キーワード: 株式、未公開企業、産学官連携活動、利害関係者

解説

 個人による株式投資自体は、問題となる行為ではありません。しかし、未公開企業の時に出資を行い株式を保有した後、その企業の株式公開が実現した場合を考えてみましょう。株式公開時には、出資額より株価が高くなるケースも多く、その結果、多額なキャピタルゲイン(株式売却益)獲得の可能性があります。未公開企業への出資には、事業が失敗に終わり、損失を被るリスクもある反面、「成功報酬」の側面も強くあります。このため、教職員が出資している企業と産学官連携活動(共同・受託研究、技術移転、寄附金等受入、ベンチャー企業経営、コンサルティング活動等の兼業等)を行っている場合、外部から「企業に対するなんらかの便宜を図っているのではないか?」と見られてしまう可能性が生じてきます。
 

気をつけよう

・出資先は、利害関係者にあたりませんか?

・大学の立場を用いて特別な便宜を提供していませんか? 出資先企業と出資者の利益は一致した状況にありますから、外部からの嫌疑を生まないような注意が必要です。

・「出資時の株価は正当である」とみなすことができますか?

・出資先企業に対して、研究テーマに関する情報提供を個別に行う際に、兼業承認(技術指導など)、研究成果物移転契約の締結、共同研究契約の締結などの必要な手続きを取っていますか?

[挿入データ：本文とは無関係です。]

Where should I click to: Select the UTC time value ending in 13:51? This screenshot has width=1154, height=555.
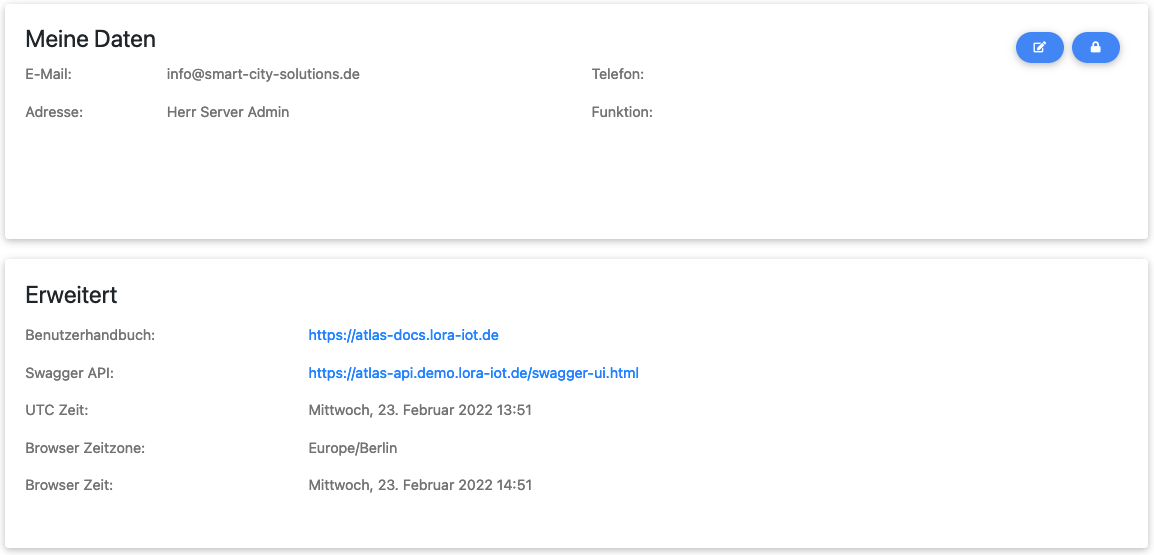tap(420, 410)
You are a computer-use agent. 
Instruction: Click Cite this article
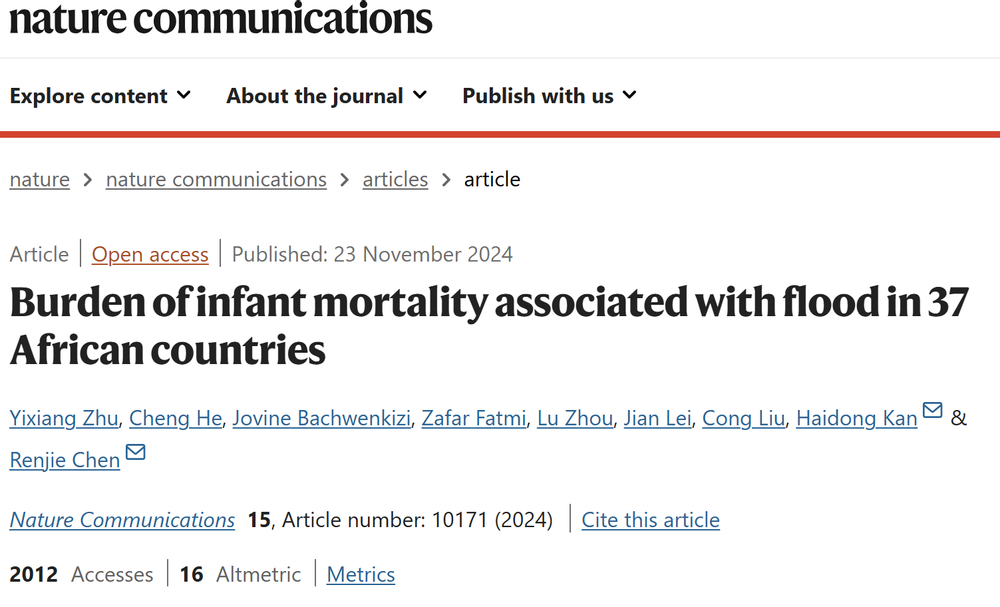pos(651,520)
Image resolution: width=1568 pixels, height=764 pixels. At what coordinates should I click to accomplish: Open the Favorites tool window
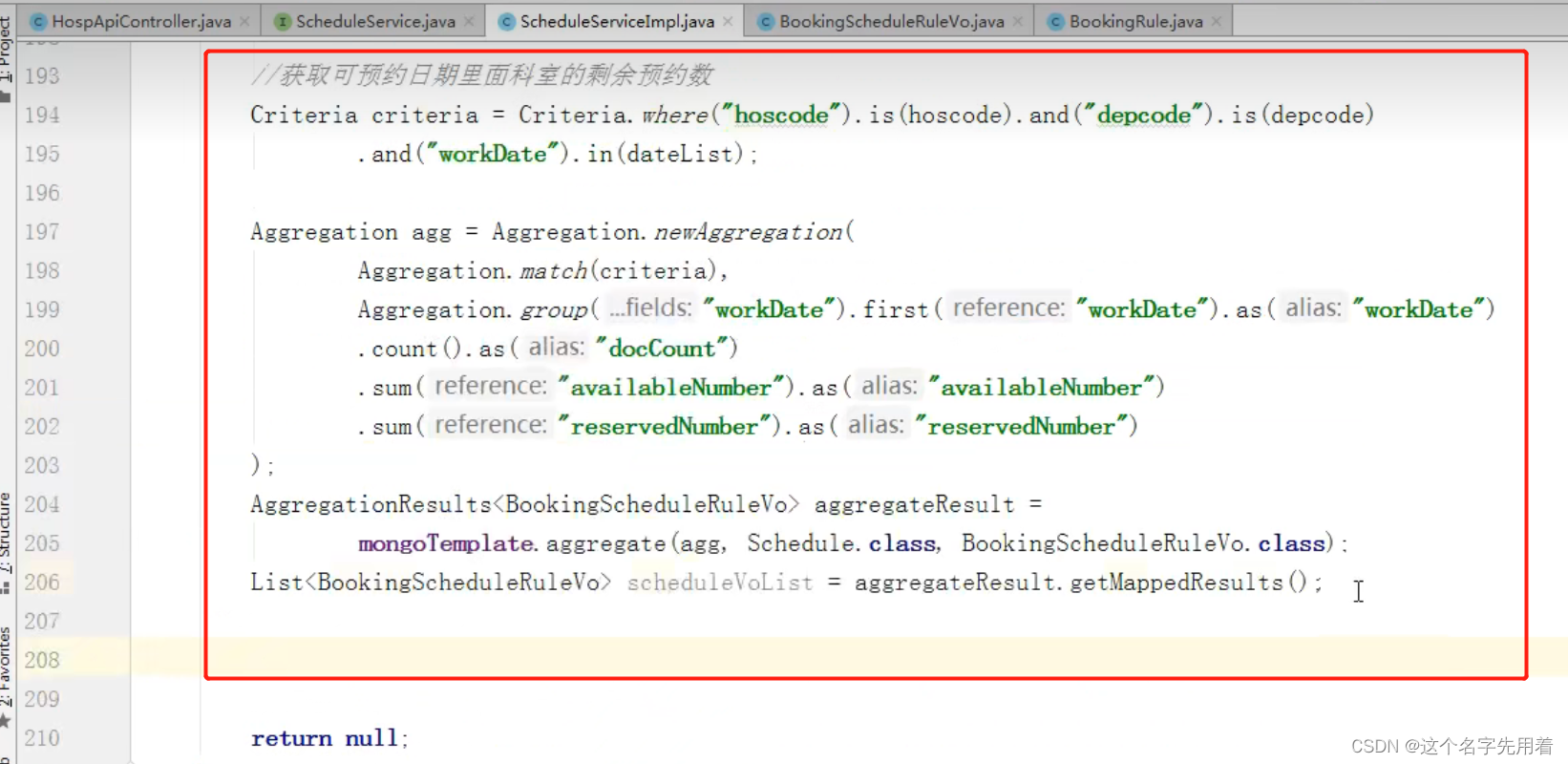(x=6, y=664)
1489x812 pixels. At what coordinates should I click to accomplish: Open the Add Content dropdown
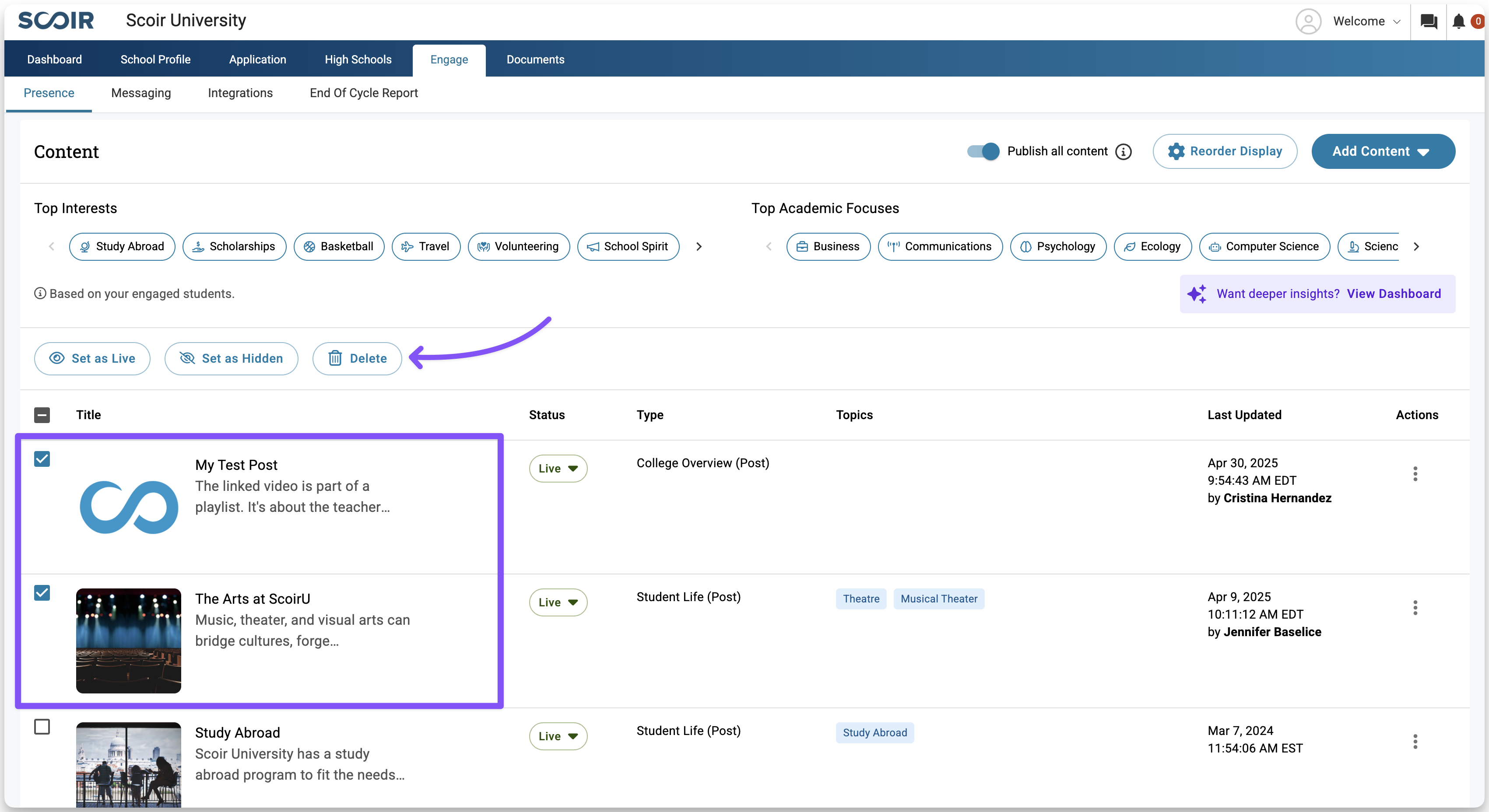1383,151
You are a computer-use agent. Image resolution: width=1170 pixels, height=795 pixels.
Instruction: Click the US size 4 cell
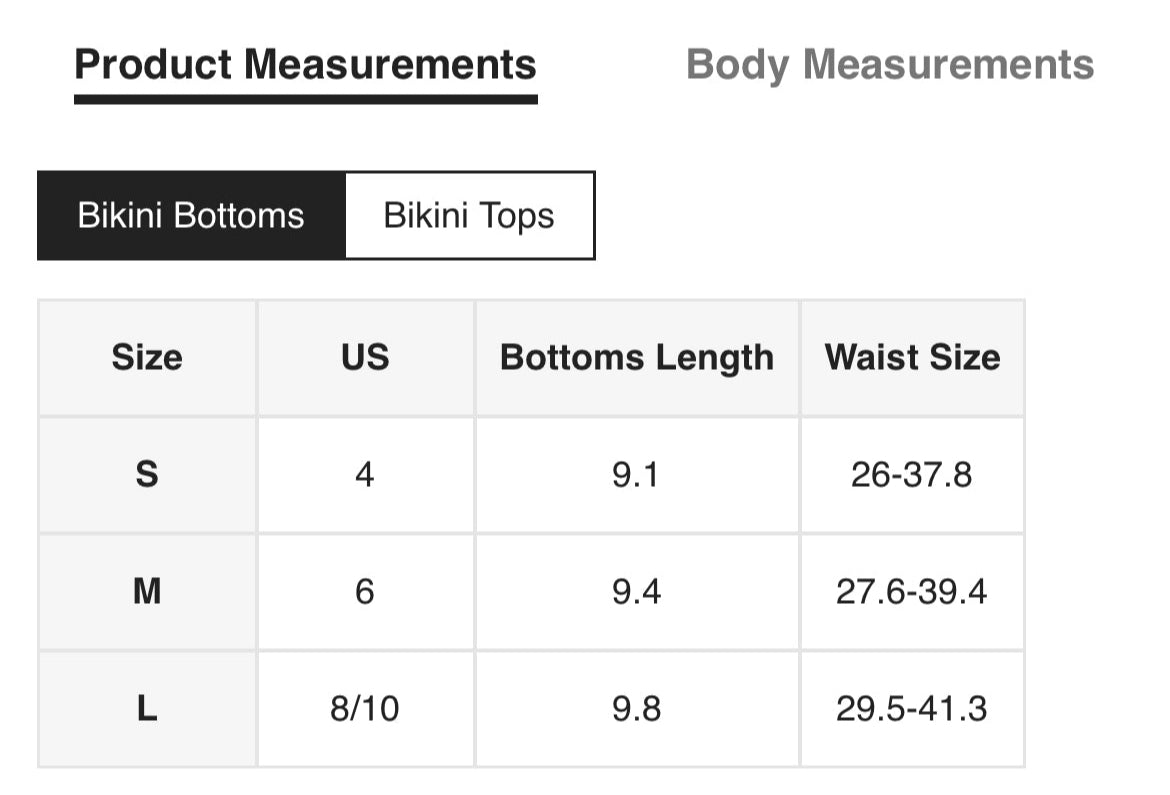pyautogui.click(x=365, y=475)
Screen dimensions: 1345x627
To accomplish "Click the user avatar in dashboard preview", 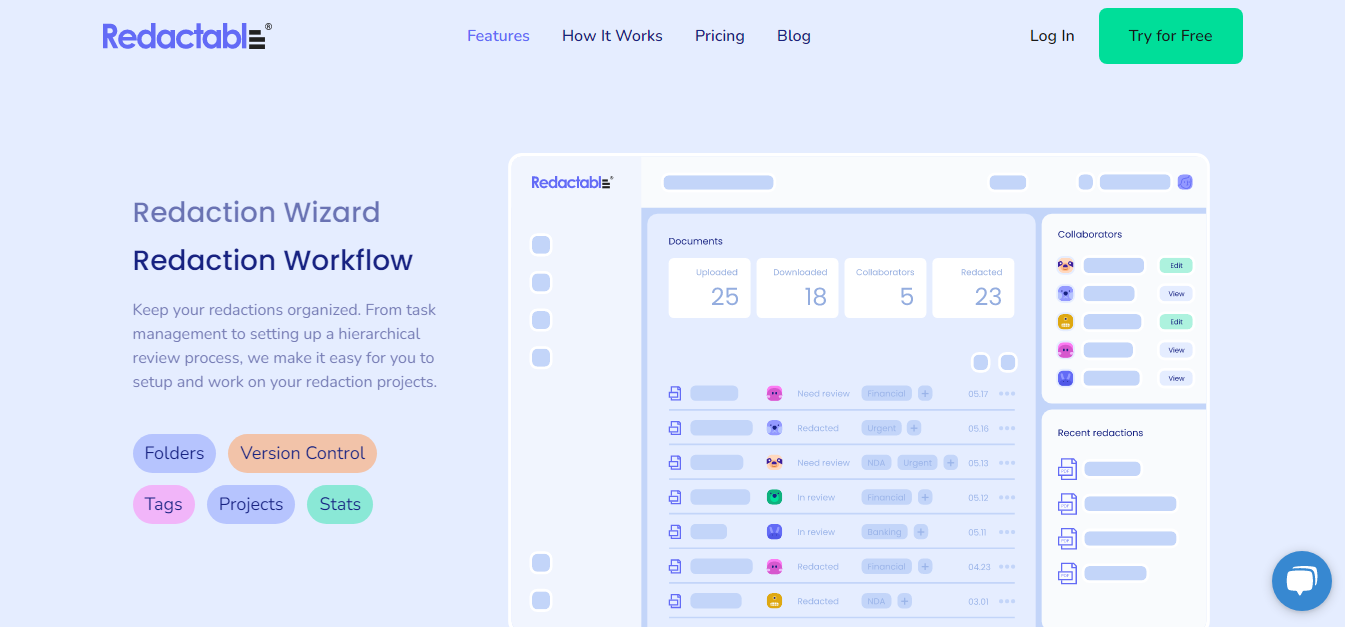I will pyautogui.click(x=1185, y=182).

・出資先企業との産学官連携活動を重視するあまり、授業や学生の指導等他の責務を疎かにしてはいませんか?


関連用語の説明
<株式> 
 株式とは、株式会社の株主としての地位をいい、一般的には株券そのものを指して呼ばれることもあります。株式は原則として自由に売買することができ、株主には会社から配当などの経済的利益を受ける権利(自益権)や株主総会への参加を通じて会社の経営に参加する権利(共益権)が認められます。

<未公開株> 
 証券市場に上場されている企業の株式を公開株といい、証券会社を通じて自由に売買ができます。一方、上場されていない企業の株式を未公開株といい、通常の場合、一般投資家には売買の手段が限られています。利益や売上高など証券取引所ごとの基準を満たし、会社が上場を果たすと、その株価は取得時の数十倍になる場合も珍しくありません。

<利害関係者>
 利害関係者とは、教職員が職務として携わる、売買、賃借、請負その他の契約に関する事務に応じ、これらの契約を締結している事業者等及びこれらの契約の申込みをしている事業者等、並びにこれらの契約の申込みをしようとしていることが明らかである事業者等をいいます。